Reactions to The Swimming Kangaroo Time-Out

When I first received the news on Monday that Swimming Kangaroo Books were taking a time-out, I was deeply shocked.

Ironically, it's come at a time when SK were finally winning wider recognition for their vision and commitment to quality publishing.

My relationship with SK is far closer than that between most authors and their publishers. Dindy is as much a friend as my publisher, something that's difficult for others to understand, but which very much follows on from the tradition at Unilever, where as a Business Development Manager, I often worked with the same distributors for fifteen, even twenty years. In some ways, some of them became like family. Which, I suspect in the cold, devious, even paranoid world of the UK Trade that now permeates that concern, probably cost us our careers.

As an author, I'm largely unaffected. I have two novels contracted to Angry Robot Books, and my collection Displacement has already entered the production queue at SK, and I have an agent looking to shop any future books around.

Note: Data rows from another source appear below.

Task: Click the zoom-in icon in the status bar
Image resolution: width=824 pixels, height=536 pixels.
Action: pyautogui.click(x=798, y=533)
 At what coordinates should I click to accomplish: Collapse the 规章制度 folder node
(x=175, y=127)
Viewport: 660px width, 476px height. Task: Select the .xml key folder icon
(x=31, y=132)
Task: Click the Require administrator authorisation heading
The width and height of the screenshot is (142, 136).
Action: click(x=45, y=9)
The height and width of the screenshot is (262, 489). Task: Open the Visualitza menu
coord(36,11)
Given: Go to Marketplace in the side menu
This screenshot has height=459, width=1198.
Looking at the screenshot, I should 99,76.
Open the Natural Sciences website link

I had feared that something like this would happen given the state of the trade, so I'm not surprised, but I had had a vestigial hope that SK would always be there, selfishly in case I had a book that didn't 'fit' anywhere else, and because I genuinely want them to do well, with or without my presence on new lists.

But all this is jumping the gun.

It's a time-out, not a closure of the business. In eight months time the economy may well have picked up, and/or the pernicious returns issue may well have been resolved -- although I'm deeply cynical about booksellers and their short-sighted desire to kill as many golden geese as possible-- but why not be positive? Being positive is why the US electorate chose Obama.

It may well be that having had their workload eased, SK can re-evaluate their strategy and return to open submissions.

I'm looking forward to seeing them back again.